Criser High School
Criser High School' was an African American school accommodating grades 1-12 constructed in 1959 in the Northern Virginia town of Front Royal, Virginia. Its opening occurred the same year 22 African American students integrated the all-white Warren County High School which drew national media attention.
After the Stanley plan, the legislative package implementing the massive resistance policies of Senator Harry F. Byrd, Sr., was found to be unconstitutional by federal courts, Criser High School was built to prevent total integration of Warren County High School. Its principal was James W. McClendon from Farmville, Va. McClendon previously taught agriculture at the R.R. Moton School in Prince Edward County, Va. The Prince Edward County,Board of Supervisors,refusing to integrate their school system voted not to appropriate any funds for the operation of all their schools. McClendon seeking employment elsewhere became aware of a new all-black High School being built in Warren County Virginia. He applied and was hired as its first and only principal. His wife Eunice was also hired as one of the school's elementary instructors.
Prior to the construction of Criser High School only grades 1 thru 7 were available to black students of Warren County. Students that aspired to receive a high school education had two choices. They could attend Manassas Regional High School(Jennie Dean), a location 40 miles away from Front Royal. This entailed leaving Sunday and returning Friday on transportation provided by the County. A second option later became available after repeated requests from concerned parents regarding the distance and time spent from home by these young black students now attending Manassas Regional. A few years prior to the construction of Criser High School the second option became available which transported some of Front Royal's black High School students to neighboring Berryville, Va to attend the Johnson-Williams High School 28 miles away. This arrangement allowed these students to return home the same day but much later than their white county counterparts.

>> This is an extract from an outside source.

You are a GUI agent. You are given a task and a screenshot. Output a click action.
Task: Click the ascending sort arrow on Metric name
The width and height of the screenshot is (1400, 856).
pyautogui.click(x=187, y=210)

Once the construction of Criser High School was completed, the school became the educational darling of the African American community. With a 15-acre campus overlooking Southtown, Criser High School provided education for African American students from the surrounding communities of Bentonville, Limeton, Guard Hill, Milldale, Bayard, Reliance, Riverton, Rockland and Happy Creek. With an initial student population of 300 plus, African American instructors from various historically black colleges were recruited to make up its corp of teachers. Some of the initial high school instructors came from the Prince Edward County School system.
Criser reached its zenith in the early sixties and it was these formative years of the band that music instructor Geraldine Jackson established the foundation of its music legacy. Appearing on Ted Mack's nationally known The Original Amateur Hour, she showed her proficiency playing the baritone horn. Later, it was under the direction of music instructor John Easley, from Langston University, that the Black and Gold Lancers truly excelled and became marching band favorites of the Annual Apple Blossom Festival, Front Royal Christmas Parade, and the Hagerstown Halloween Parade. Frank Threatts of Richmond inaugurated and coached the school's sports program. In 1962, McKinley Armstrong significantly expanded the program and took it to new heights that included baseball along with track and field competition. Criser competed with other historically black Virginia high schools in a local district that included Frederick Douglas of Winchester, Johnson-Williams of Berryville,Virginia, West Luray of Luray, and Lucy Simms of Harrisonburg, Virginia. Beyond their district, their competition included Page-Jackson High School of Charles Town,Douglass High School (Leesburg, Virginia)Frederick Douglass of Leesburg, William C. Taylor of Warrenton, Virginia,George Washington Carver of Culpeper, Virginia,Luther P. Jackson of Merrifield,Virginia,Hoffman-Boston of Arlington, Virginia, Booker T. Washington of Staunton, Virginia,Central Augusta of Staunton,and Jennie Dean of Manassas,Virginia. All of these schools have a rich history of community activism which brought about the creation of these historic African American institutions in the late 40's and 50's.
The consolidation of both Warren and Rappahannock County,school systems introduced African American students from Huntly, Virginia,Flint Hill,Virginia Washington, Virginia, and Sperryville,Virginia to its school population,but still the overall student enrollment continued to decline. The school closed its doors in 1966 due to further declining enrollment as a major exodus of students opted to attend Warren County High School in search of a purported better education,and to fulfill a driving need to satisfy the wishes of Front Royal's integrationist constituency.